MSS is a tool that can be used to configure TCP packet size behavior. If a TCP endpoint is known to be behind a network with reduced MTU, changing the MSS value to match the actual path MTU value will force remote endpoints to send packets that fit within the specified MTU. So, if an IPv4 TCP endpoint is known to be behind a GRE tunnel with an MTU of 1,476 bytes, the MSS value in its TCP SYN packets should be 1,436 bytes — 1,476 bytes minus the 20 bytes from the IPv4 header, minus the 20 bytes from the TCP header.
One way to modify the MSS setting is by changing the MTU of the network interface in the router’s WAN interface to match the path MTU. Another way to modify MSS is by applying a MSS clamp, where an intermediary network device — such as a router — is configured to modify the MSS TCP option on-the-fly when packets pass through it. Note that changing the MTU on the interface of an intermediary network device is not the same as applying an MSS clamp, and it will not cause the TCP MSS value to be changed.
Refer to MSS clamping recommendations for information on what you should set your MSS clamping to, depending on the type of tunnel.
The MSS value depends on how your network is set up.
- On your Edge router: Apply the clamp to the GRE tunnel internal interface (meaning where the egress traffic will traverse). The MSS clamp should be 1,436 bytes. This may be done automatically once the tunnel is configured, but it depends on your devices.
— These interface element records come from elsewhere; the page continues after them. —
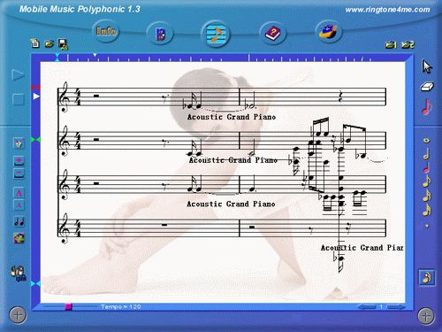Move the pink tempo slider handle
The image size is (442, 332).
click(x=68, y=306)
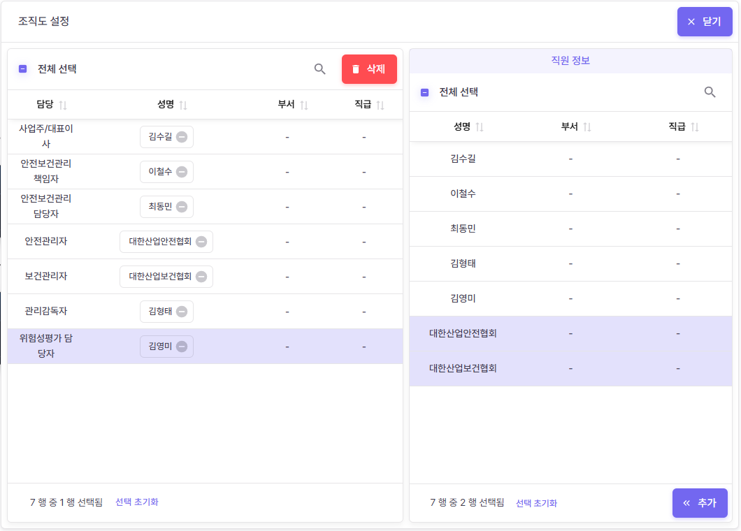This screenshot has height=531, width=741.
Task: Remove 대한산업안전협회 chip with minus icon
Action: pos(201,242)
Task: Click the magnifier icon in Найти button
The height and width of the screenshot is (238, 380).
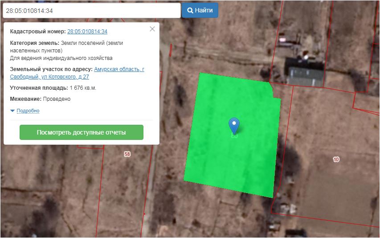Action: click(190, 10)
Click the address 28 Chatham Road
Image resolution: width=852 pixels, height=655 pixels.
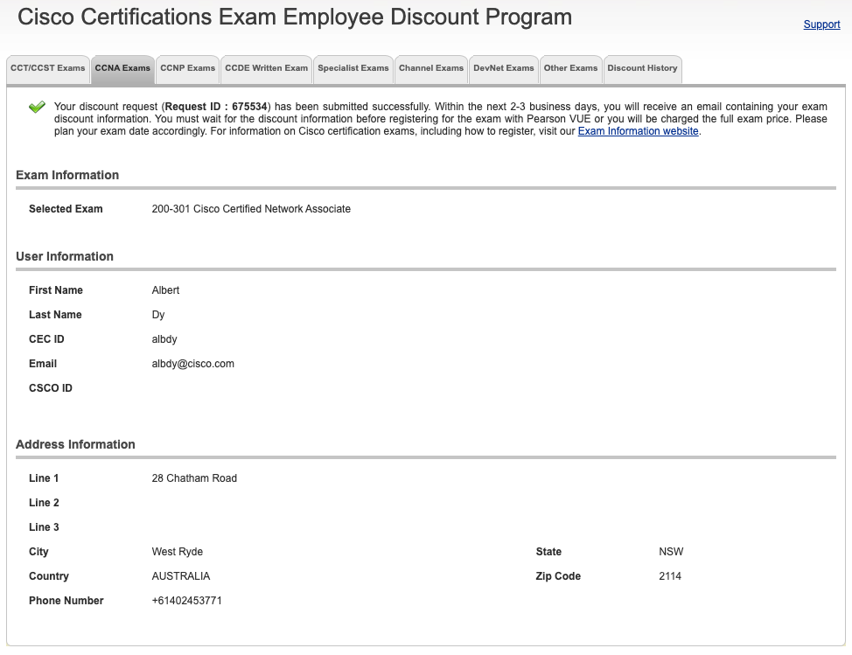click(194, 478)
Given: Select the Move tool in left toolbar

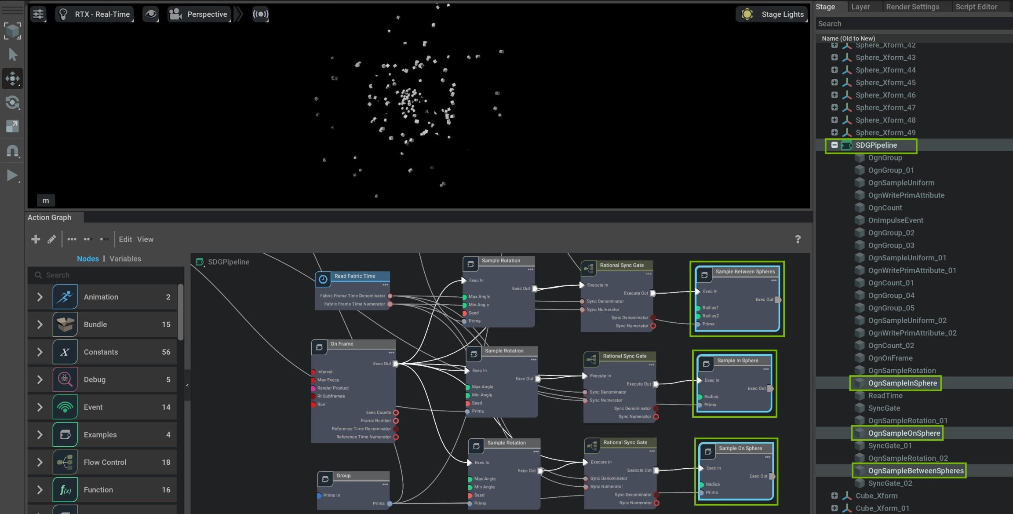Looking at the screenshot, I should coord(12,79).
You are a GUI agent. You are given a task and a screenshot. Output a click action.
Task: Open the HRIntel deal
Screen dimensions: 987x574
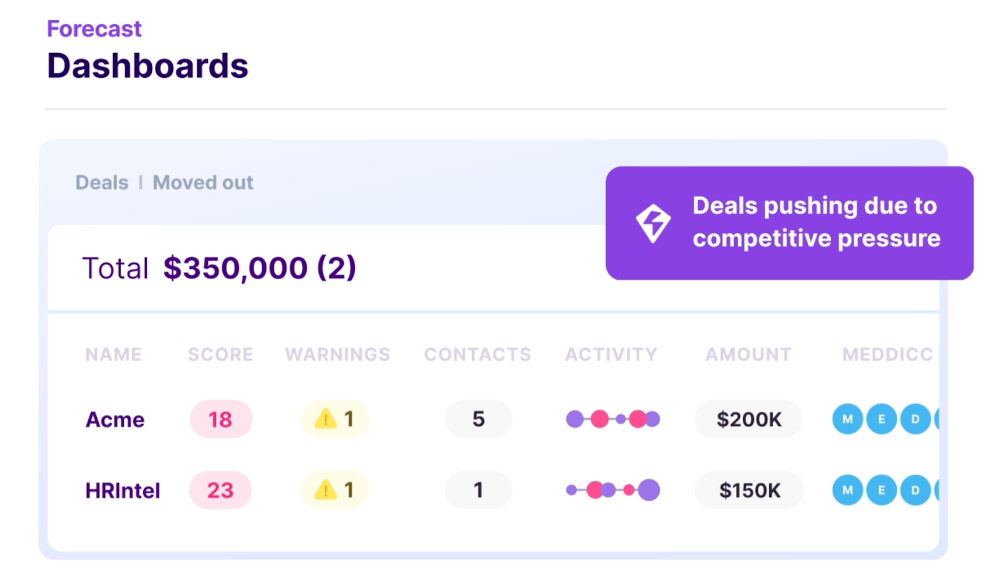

For IPsec tunnels, the value you need to specify depends on how your network is set up. The MSS clamping value will be lower than for GRE tunnels, however, since the physical interface will see IPsec-encrypted packets, not TCP packets, and MSS clamping will not apply to those.
- On your Edge router: Apply this on your Magic WAN IPsec tunnel internal interface (meaning where the Magic WAN egress traffic will traverse). This may be done automatically once the tunnel is configured but it depends on your devices. TCP MSS clamp should be 1,360 bytes maximum.